New York’s demographic decline took a very long time, and probably is still ongoing, as the state’s losing residents even faster than California. New York has lost House seats and Electoral College votes in every census from 1940 through 2020, and it almost certainly will again in 2030. California, for most of that period, has been one of the big winners, along with Florida, Texas, and Arizona, while Pennsylvania, Illinois, and Ohio have followed New York’s downward trend. Indeed, Pennsylvania has lost seats in ten consecutive censuses. New York and Illinois have lost seats in eight out of the previous nine.

The signs are fairly dire for the Golden State, which was once the leading edge of the American future but now looks to be increasingly past its prime and out of step with the mainstream of the country. But, while census trends seem to be unfavorable, it may be premature to assume that the high outflows of 2020–22 will continue, for two reasons.

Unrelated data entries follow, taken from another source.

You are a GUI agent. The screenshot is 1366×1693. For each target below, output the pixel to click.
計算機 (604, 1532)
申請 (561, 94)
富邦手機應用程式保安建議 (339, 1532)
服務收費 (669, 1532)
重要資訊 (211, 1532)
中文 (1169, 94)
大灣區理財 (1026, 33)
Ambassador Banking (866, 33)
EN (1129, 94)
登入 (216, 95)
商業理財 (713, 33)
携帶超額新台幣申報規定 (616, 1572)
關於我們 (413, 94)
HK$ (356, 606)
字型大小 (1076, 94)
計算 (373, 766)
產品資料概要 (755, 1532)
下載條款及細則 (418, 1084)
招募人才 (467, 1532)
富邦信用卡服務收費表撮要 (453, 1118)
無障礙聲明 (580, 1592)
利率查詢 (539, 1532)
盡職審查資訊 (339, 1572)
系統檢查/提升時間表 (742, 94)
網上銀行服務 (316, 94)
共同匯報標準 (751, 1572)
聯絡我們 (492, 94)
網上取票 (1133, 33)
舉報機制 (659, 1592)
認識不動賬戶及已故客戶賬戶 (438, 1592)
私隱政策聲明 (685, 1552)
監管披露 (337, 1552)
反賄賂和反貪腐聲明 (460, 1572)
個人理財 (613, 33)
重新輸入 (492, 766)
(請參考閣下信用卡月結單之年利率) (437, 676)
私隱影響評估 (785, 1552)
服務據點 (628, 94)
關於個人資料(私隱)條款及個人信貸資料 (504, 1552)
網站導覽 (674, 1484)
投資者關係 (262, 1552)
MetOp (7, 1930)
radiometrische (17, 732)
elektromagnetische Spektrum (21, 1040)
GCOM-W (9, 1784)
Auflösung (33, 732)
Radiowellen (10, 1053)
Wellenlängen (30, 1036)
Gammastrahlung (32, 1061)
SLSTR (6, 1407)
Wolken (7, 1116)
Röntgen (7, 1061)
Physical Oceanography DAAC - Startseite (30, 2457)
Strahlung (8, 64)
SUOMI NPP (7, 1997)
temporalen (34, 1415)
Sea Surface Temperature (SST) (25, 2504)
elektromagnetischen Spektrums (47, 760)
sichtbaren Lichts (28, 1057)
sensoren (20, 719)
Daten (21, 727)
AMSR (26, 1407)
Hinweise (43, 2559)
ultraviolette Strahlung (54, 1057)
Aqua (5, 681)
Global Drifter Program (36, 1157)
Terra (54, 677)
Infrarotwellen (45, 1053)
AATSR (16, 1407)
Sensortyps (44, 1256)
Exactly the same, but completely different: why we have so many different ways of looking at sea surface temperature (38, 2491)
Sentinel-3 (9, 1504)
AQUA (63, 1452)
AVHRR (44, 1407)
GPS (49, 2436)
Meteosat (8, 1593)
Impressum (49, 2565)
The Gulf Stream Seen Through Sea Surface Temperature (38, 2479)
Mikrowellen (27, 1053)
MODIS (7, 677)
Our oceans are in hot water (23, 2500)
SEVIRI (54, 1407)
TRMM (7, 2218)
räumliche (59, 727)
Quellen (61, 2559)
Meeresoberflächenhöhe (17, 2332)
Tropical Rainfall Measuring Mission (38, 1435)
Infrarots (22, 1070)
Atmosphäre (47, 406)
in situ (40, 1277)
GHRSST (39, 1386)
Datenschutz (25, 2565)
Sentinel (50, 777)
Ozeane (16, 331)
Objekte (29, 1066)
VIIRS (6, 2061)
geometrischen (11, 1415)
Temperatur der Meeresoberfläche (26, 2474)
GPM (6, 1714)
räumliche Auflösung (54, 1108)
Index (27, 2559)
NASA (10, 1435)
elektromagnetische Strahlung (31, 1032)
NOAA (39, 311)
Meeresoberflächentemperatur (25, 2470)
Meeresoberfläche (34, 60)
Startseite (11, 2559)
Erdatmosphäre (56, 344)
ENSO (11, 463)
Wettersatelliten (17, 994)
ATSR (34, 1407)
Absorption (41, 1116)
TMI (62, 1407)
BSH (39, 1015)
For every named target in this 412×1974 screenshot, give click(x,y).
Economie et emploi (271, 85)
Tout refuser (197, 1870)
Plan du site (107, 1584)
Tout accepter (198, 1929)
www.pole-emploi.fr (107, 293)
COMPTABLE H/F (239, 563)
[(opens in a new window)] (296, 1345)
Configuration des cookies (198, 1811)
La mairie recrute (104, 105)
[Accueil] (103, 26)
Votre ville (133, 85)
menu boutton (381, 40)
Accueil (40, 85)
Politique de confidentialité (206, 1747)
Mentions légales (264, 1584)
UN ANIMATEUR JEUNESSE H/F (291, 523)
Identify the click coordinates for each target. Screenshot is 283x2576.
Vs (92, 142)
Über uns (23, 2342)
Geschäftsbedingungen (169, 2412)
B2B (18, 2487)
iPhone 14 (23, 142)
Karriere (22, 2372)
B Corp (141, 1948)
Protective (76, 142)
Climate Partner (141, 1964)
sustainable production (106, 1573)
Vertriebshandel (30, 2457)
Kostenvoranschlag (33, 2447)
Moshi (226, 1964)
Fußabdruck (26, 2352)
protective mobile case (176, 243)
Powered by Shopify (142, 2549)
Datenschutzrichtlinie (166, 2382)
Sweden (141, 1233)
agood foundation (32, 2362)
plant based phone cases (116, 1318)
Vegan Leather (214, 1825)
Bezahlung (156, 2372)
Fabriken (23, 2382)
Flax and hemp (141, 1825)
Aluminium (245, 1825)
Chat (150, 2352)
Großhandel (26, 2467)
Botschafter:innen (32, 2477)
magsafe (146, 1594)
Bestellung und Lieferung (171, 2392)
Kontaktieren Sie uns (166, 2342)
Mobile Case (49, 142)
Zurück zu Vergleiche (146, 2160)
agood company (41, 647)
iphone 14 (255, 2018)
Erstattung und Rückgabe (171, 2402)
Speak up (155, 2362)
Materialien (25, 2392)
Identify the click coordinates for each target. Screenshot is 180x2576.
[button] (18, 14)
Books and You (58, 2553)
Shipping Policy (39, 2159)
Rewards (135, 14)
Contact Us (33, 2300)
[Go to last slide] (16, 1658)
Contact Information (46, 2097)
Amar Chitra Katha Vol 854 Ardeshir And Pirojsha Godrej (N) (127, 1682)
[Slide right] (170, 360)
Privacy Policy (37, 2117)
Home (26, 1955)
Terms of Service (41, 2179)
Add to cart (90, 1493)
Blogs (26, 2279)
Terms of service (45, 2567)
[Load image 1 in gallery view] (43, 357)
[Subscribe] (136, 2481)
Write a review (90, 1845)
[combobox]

One, the pandemic and its unique lockdown dynamics are behind us, so there are likely to be fewer people fleeing that specific, dramatic shift in government policy. Second, the pandemic was essentially a temporary experiment in closed borders, from which we have been gradually emerging. From 2014 through 2019, more than a million people per year obtained lawful permanent residence in the United States, around half of whom were new arrivals; the number of new arrivals granted that status dropped to 268,153 in 2020 and 227,206 in 2021. California, as the No. 1 destination for immigrants, added 135,181 lawful permanent residents in 2021, of whom 40,019 were newly arrived in the United States. In the last pre-pandemic year, 2019, it had added 193,093 new lawful permanent residents, of whom 86,701 were newly arrived. The number of new arrivals in the state was between 93,725 and 121,233 every year from 2012 through 2018.

It is possible that the dip in 2019 reflects a downward trend that will continue in California even after a full year during which all pandemic-era immigration restrictions are lifted. But, for now, the 2020–22 period simply laid bare the extent to which the state relies on a steady influx of arrivals from foreign lands to make good the population losses it suffers from Americans fleeing it. Whether California can get back to levels of immigration sufficient to stanch the bleeding remains to be seen.